Photo by Joel Auerbach/Getty Images

The Red Sox can always spend more money, just like any other team in baseball. Professional baseball teams in today’s game print money, particularly marquee franchises like the Red Sox and Yankees. Just with the basic revenue alone they can afford a massive payroll. That of course doesn’t even count the valuation of teams, which is the real money maker for owners. Even if teams operate at a loss — and with TV money and revenue sharing that is basically impossible at this point — owners are guaranteed to make their initial investment many, many times over when they sell the team. And that puts aside the fact that sports franchises are vanity purchases for many owners who have already made more money than they can ever spend.

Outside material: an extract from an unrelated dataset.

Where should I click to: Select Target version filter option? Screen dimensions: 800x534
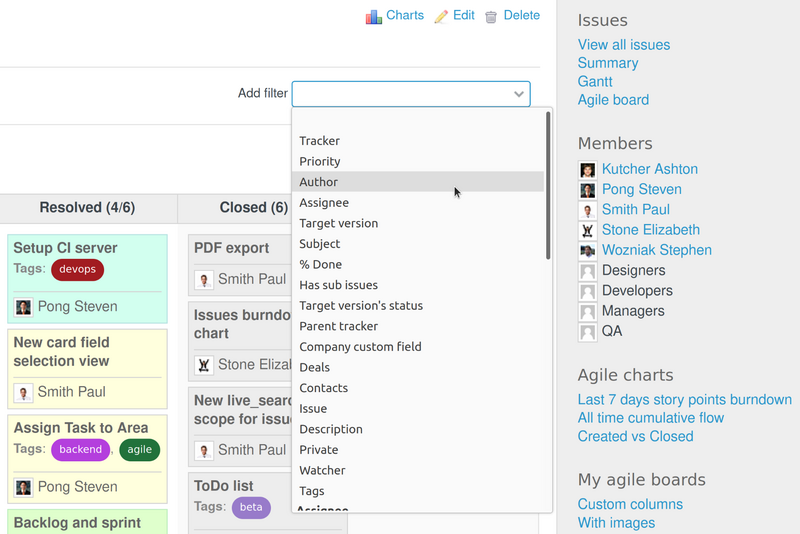[x=338, y=223]
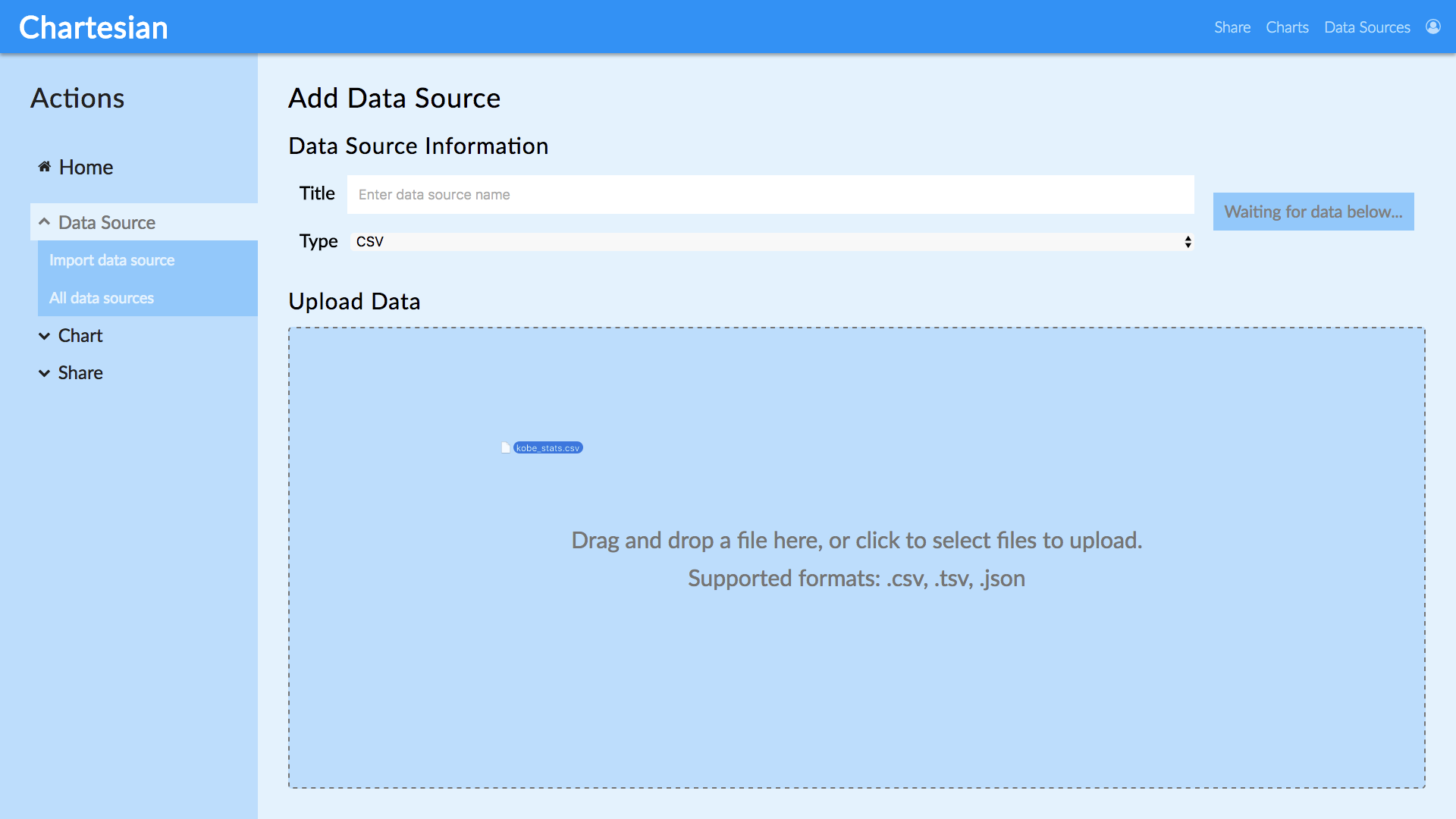
Task: Click the kobe_stats.csv file icon
Action: pos(506,447)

Anyway, all of that is to say that the Red Sox have money to spend, and they spend it last season. Again, they can always spend more, but at least relative to the rest of the league Boston spent their cash. While most of the rest of baseball was trying to get under the first luxury tax threshold, Boston soared over the highest threshold. Good for them! Sincerely!

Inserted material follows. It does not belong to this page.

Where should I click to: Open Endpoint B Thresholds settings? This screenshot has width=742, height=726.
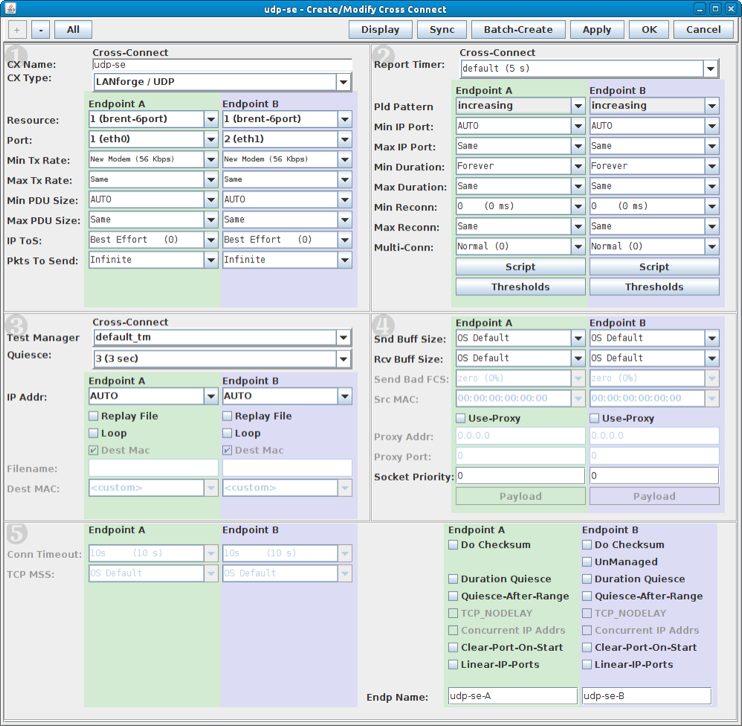click(x=654, y=287)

On Saturday, the AP released the details of what exactly it means for the Red Sox to exceed this threshold. They were one of two teams in baseball to go over the luxury tax (the Nationals were the other), and as a result they had to pay......a little under $12 million. They also saw their top draft pick drop ten spots back. That $12 million is being used by some as a justification for them to scale back their payroll for the 2019 season — though, to be fair, they haven’t explicitly expressed a desire to do so themselves — which is ridiculous. Here’s what $12 million means to them.

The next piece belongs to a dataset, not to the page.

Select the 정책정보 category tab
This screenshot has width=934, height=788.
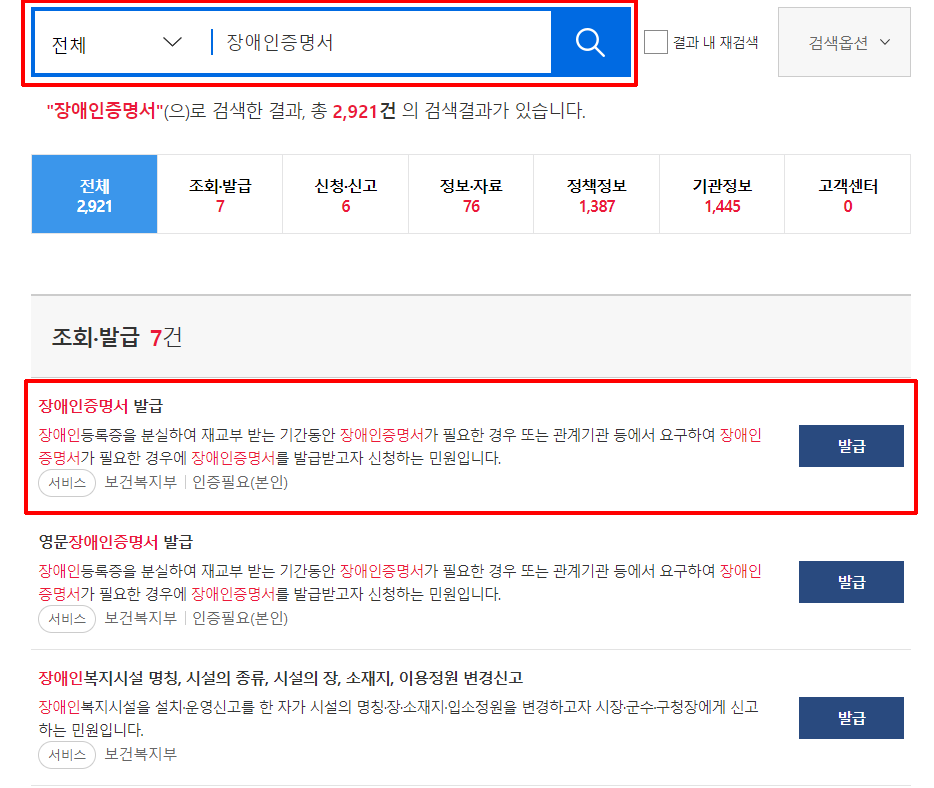[596, 193]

  • Here is a list of players who will make more than $12 million in 2019: Mookie Betts, J.D. Martinez, Chris Sale, Rick Porcello, Nathan Eovaldi, Dustin Pedroia. It is over $6 million less than what they’re paying Pablo Sandoval to not play baseball for them.
  • That $12 million is roughly what Xander Bogaerts is projected to make in arbitration this coming season. It is also almost exactly what the Red Sox will pay Rusney Castillo to play in Triple-A for the upcoming season.
  • The $12 million is $750,000 less than what the Red Sox will pay their first base platoon of Steve Pearce and Mitch Moreland.
  • Boston’s luxury tax payment is roughly equal to what the team is paying all of their current relievers.
  • Most importantly, according to a Forbes study from last year, the Red Sox were valued at $2.8 billion after the 2017 season and during that season they made $453 million in revenue. Or, in other words, they made almost 38 times that $12 million luxury tax payment, and that was in a season where they did not win at a record pace and take home a championship.
  • The draft pick fall is probably what hurts more than the actual luxury tax payment. The actual fall in the first pick doesn’t hurt too much — in terms of talent expectation the difference between 33rd and 43rd in the draft isn’t very much — but the argument would be that the total pool money dropoff can hurt. It’s not nothing but in all the Red Sox lose less than $500,000 in draft money. That is roughly one fewer lottery pick in the final 20 rounds, which isn’t nothing but also isn’t a total killer.

So, yeah, the Red Sox paid a penalty and they deserve credit for actually spending money. It’s becoming more and more of a rarity in today’s game. That being said, they also aren’t really paying a big penalty. If there’s anything I’ve learned from all this, it’s that more teams should be spending this kind of money. The tax rate does go up for repeat offenders, but there is a lot of room between their current tax rate and one that would truly hinder them on the business side of things.